Low rise jeans, a tank top and a zip up hoodie: these are the articles of clothing that secured an eighth grader detention.
A barely-teenage girl kept her head down, staring intensely at her sneakers while a campus supervisor told her off for daring to wear a plain tank top with a V-neck collar that just almost reached the mid-point of her chest. Meanwhile, a boy wearing nothing but basketball shorts and an undershirt tank top sat somewhere else peacefully on the schools’ property.
I witnessed this bizarre dress code for girls every other day at the age of eleven, and I unfortunately still witness this at fifteen.
I, a sophomore student, am fortunate enough to have had school experiences where I have been given the freedom to express myself in my clothes and fashion style. Disappointedly, there are other young girls from other schools that have been restricted from exploring their identities during their adolescent years due to discriminatory dress codes.
The only cases where a dress code in action would be reasonable is an instance where promiscuous intent is apparent or when graphic content is printed on clothes. Apart from that, I find it absurd that adults are the ones giving lectures to minors on what they should or should not wear. Strict and unnecessary dress codes surrounding irrational reasons such as “her shoulders are visible” can just as easily bring attention to what the adults are, for some odd reason, afraid of and otherwise contradicting the purpose of the dress code.
But I want to dig deeper into that odd, unspoken reason adults are afraid of. I want to dissect why these particular adults are obsessed with dress codes selectively for girls that push them to escalate the situation beyond appropriate clothing.
Is there an undertone of animosity in those who strictly establish dress codes against students? Or could it be sexism?
As it turns out, the reason behind the obsession surrounding dress codes may be an unfortunate case of both, according to a sophomore student here at Sage Creek High School. Camille Ambrogelly breaks down her experiences with irrational dress codes during her 10 years of experience in public schools.
“I rode my bike to school once in middle school. The principal stood outside the gate, and she was analyzing every girl that came into school,” Ambrogelly said.
While debriefing the strict policy her middle school enforced, Ambrogelly emphasized that boys were rarely ever given the same attention as girls when it came to dress codes as she recalled. She claimed that the furthest extent the staff went to dress code a boy was if he wore a hat or hood indoors.
Ambrogelly said, “A lot of the dress code has to do with controlling what women wear to not distract men. It’s super oppressive towards young girls, because it makes them feel like they’re a distraction and that their body is not theirs.”
She went on to explain that the real issue is just trying to make sure that everyone feels safe and comfortable at school, and trying to blame women’s clothes for that is not the right way to fix anything.
Furthermore, an article written by the The United States Government Accountability Office (USGAO) addresses how the dress code system is unbalanced in a school setting.
The article states, “An estimated 90 percent of dress codes prohibit clothing items typically associated with girls compared to 69 percent that prohibit items typically associated with boys.”
Evidently, a drastic contrast exists between boys and girls when it comes to dress codes; this can easily influence young girls to feel as if they should conform to a social scale built beneath the rank of boys.
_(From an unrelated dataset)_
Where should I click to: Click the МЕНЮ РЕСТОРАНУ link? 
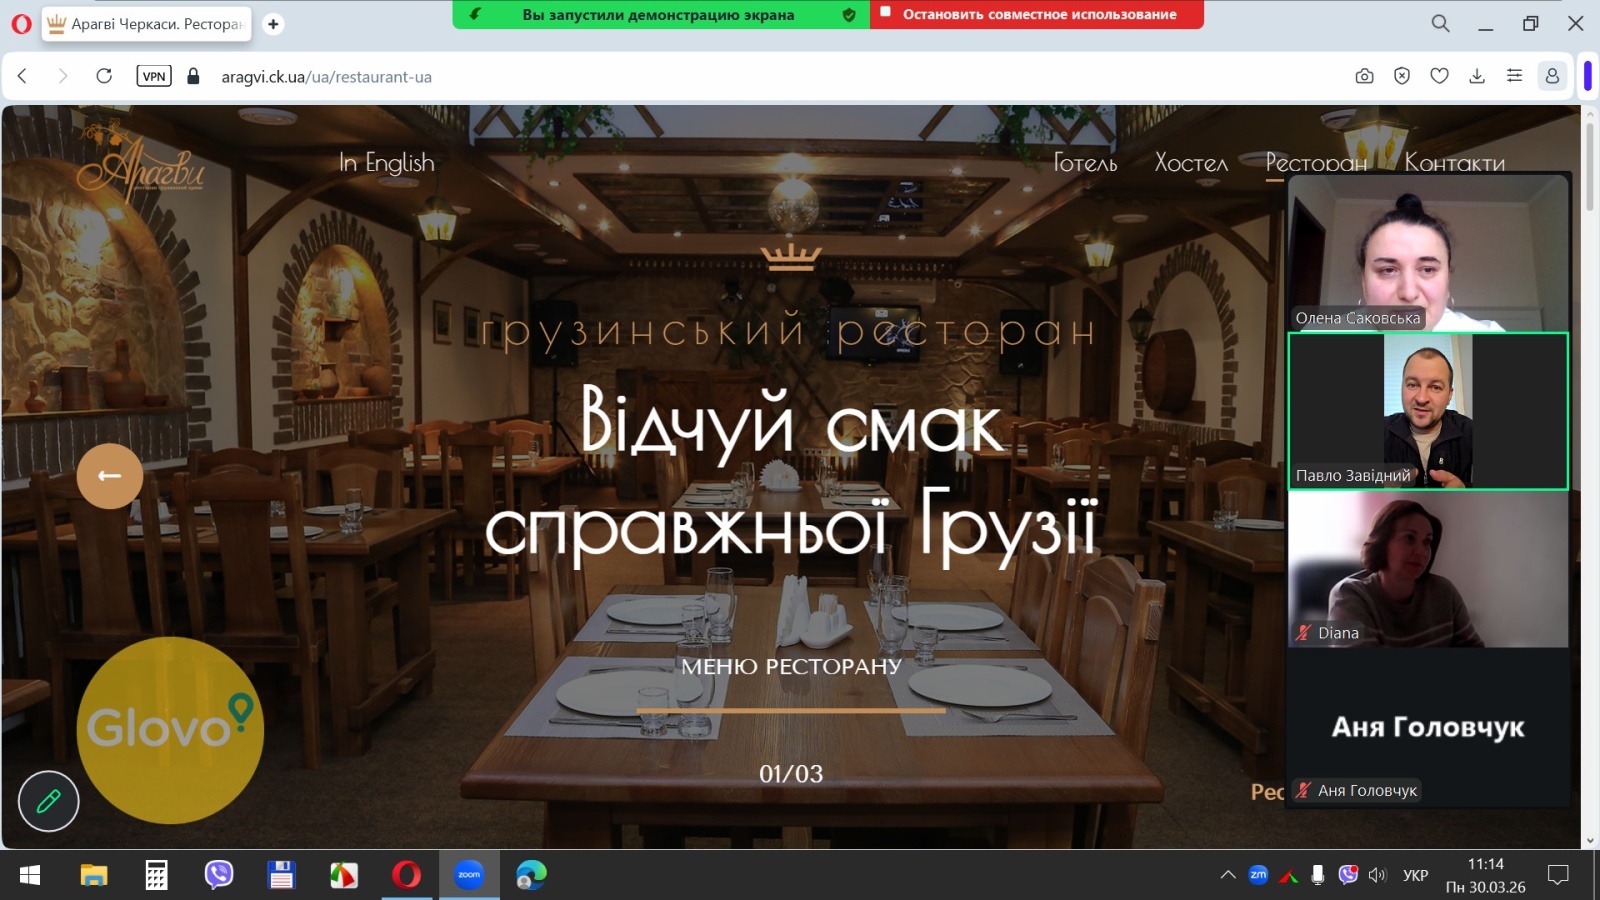[x=791, y=667]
That should never be the goal.
Unnecessary dress codes send messages ranging from “bodies should be a certain way in order to avoid the consequences” to “this person should be recognized as less valued than that person simply because they are different.” These messages are demeaning to students’ ideologies, and they feed into self-consciousness starting from an early age.
Is that what we want students to expect coming into an educational environment that is supposed to be a welcoming place? The students who are willing to go to school with the most significant intention of learning new things? People should not be worried about the size of her tank top strap more than how her education or well being is.
Rather than bystanding, school communities should express their everlasting support with those who have been discouraged from wearing their clothes freely by speaking out. Anyone who believes in self expression and fair standards are capable of pivoting away from the focus on dress codes by boosting petitions and organizations that help empower girls in all schools if they are not receiving advocacy already.
To those who have said or thought of saying something against a student’s clothing choices: Remember that at the end of the day, it’s her body and not yours.


Onyx ◊ Jan 8, 2026 at 11:53 am
I’ve also seen this double standard a lot when it comes to the LGBTQ+ community, more specifically with transgender individuals. Female-to-Male(FTM) trans people are far less likely to get ogled, told off, or otherwise antagonized for their appearance and style of dress than Male-to-Female(MTF) trans people. It’s as if society has decided that the clothes themselves are the enemy; that if someone decides to wear a V-neck, tube top, or other mildly revealing articles of clothing, they are automatically deemed “impure” or hit with some other derogatory label. Says a lot about how people perceive women’s fashion and clothing choices, and I agree with this article that dress codes are the wrong target for reducing sexual or belittling comments about appearance or fashion between students.